Th17 cells have mainly been recognised for their involvement in autoimmunity and control of fungal infections (Schnell et al., 2023), but their role in VL is less definitive due to contradictory results obtained from past studies. For example, levels of IL-17 and IL-22 were significantly increased following treatment of L. donovani infected mice, suggesting Th17 cytokines are associated with protection against VL infection (Khatonier et al., 2021). In addition, treatment-mediated protection against VL was able to be partially reversed in mice with the use of monoclonal antibodies against IL-17 and IL-23 (Ghosh et al., 2013). In human VL patients, Th17 cytokines were observed to be strongly associated with protection during a severe outbreak (Pitta et al., 2009). These results point to a protective role for Th17 cells during VL. Despite this, Il17a-/- mice were highly resistant to VL infection, as indicated by significant reductions in parasite levels compared to their wild-type (WT) counterparts, suggesting that IL-17 instead promotes susceptibility (Terrazas et al., 2016). These contradicting results could be due to the heterogeneity of Th17 cells caused by variations in the local cytokine environment of the diseased tissue.
Regulatory T (Treg) cells
Anti-inflammatory cytokines such as IL-10 and TGFβ dampen the immune response by suppressing effector functions of T cells and APCs (Prud’homme, 2007; Ouyang et al., 2011). During VL, the production of anti-inflammatory cytokines determines the course of infection (Kima and Soong, 2013). A significant source of these anti-inflammatory cytokines is regulatory T (Treg) cells, which can be divided into two major subsets: natural (nTreg) and induced (iTreg). nTregs originate in the thymus, where thymocytes that show an intermediate level of self-reactivity develop expression of the transcription factor FOXP3 and subsequently emerge as a lineage distinct from conventional CD4+ T cells (Curotto de Lafaille and Lafaille, 2009). Under homeostatic conditions, nTregs are essential in keeping T cell responses controlled, as deficiencies in their number and function are associated with numerous autoimmune diseases (Long and Buckner, 2011). In contrast to nTregs, iTregs arise in the periphery from conventional CD4+ T cells in response to localised signals (Schmitt and Williams, 2013). Certain iTregs, such as the type 1 regulatory T (Tr1) cells, are essential in mediating the balance between parasite control and preventing inflammation-mediated tissue damage.

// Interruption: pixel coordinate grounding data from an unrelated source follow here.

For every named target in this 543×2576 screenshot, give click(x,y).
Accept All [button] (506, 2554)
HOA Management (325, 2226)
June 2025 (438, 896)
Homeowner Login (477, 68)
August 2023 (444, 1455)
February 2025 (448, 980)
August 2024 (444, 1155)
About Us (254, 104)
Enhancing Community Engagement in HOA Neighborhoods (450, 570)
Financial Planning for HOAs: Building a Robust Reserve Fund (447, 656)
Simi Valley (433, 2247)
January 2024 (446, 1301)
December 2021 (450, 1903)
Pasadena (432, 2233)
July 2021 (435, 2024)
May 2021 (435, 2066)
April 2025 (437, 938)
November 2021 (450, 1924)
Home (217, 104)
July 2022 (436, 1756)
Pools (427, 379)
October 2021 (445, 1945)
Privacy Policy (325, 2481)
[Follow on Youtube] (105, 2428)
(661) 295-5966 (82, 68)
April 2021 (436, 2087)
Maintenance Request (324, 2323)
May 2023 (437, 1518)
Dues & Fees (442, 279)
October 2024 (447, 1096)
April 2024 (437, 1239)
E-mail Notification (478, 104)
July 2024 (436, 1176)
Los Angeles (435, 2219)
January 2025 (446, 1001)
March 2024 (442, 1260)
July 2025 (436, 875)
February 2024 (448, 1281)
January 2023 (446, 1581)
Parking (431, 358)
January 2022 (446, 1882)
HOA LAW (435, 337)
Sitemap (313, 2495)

Past studies in human VL patients indicate an ineffective Th1 cell response occurs in patients unable to clear the parasite (Sacks et al., 1987; White et al., 1992). This failure is not due to defects in inflammatory cytokine production but rather due to the emergence of immunoregulatory mechanisms (Engwerda et al., 2014). IL-10 is often elevated in symptomatic VL patients and patients who develop PKDL after successful treatment for VL (Gasim et al., 1998). nTregs constitute a significant source of IL-10 during homeostasis. However, their contributions during VL are restricted to the preservation of splenic architecture and restriction of leukocyte expansion (Bunn et al., 2018). Instead, IL-10 from Tr1 cells is a significantly greater contributor to the suppression of the Th1 cell response during VL (Stager et al., 2006; Jankovic et al., 2007; Ansari et al., 2011; Schwarz et al., 2013; Bunn et al., 2018).
Type 1 regulatory T cells
Tr1 cells are commonly defined as IL-10-producing Th1 cells (Chihara et al., 2016). Studies suggest the emergence of Tr1 cells, driven by IL-12 and IL-27 signalling (Awasthi et al., 2007; Apetoh et al., 2010; Neumann et al., 2014) and the transcription factors Blimp-1 (Neumann et al., 2014) and c-Maf (Apetoh et al., 2010), is likely a negative feedback mechanism that prevents excessive Th1-driven inflammation (Anderson et al., 2007; Sakaguchi et al., 2008). In Th1 cells, IL-12 promotes Blimp-1 expression via STAT4 (Neumann et al., 2014), while IL-27 drives IL-10 production through activation of STAT1 and STAT3 pathways (Stumhofer et al., 2007).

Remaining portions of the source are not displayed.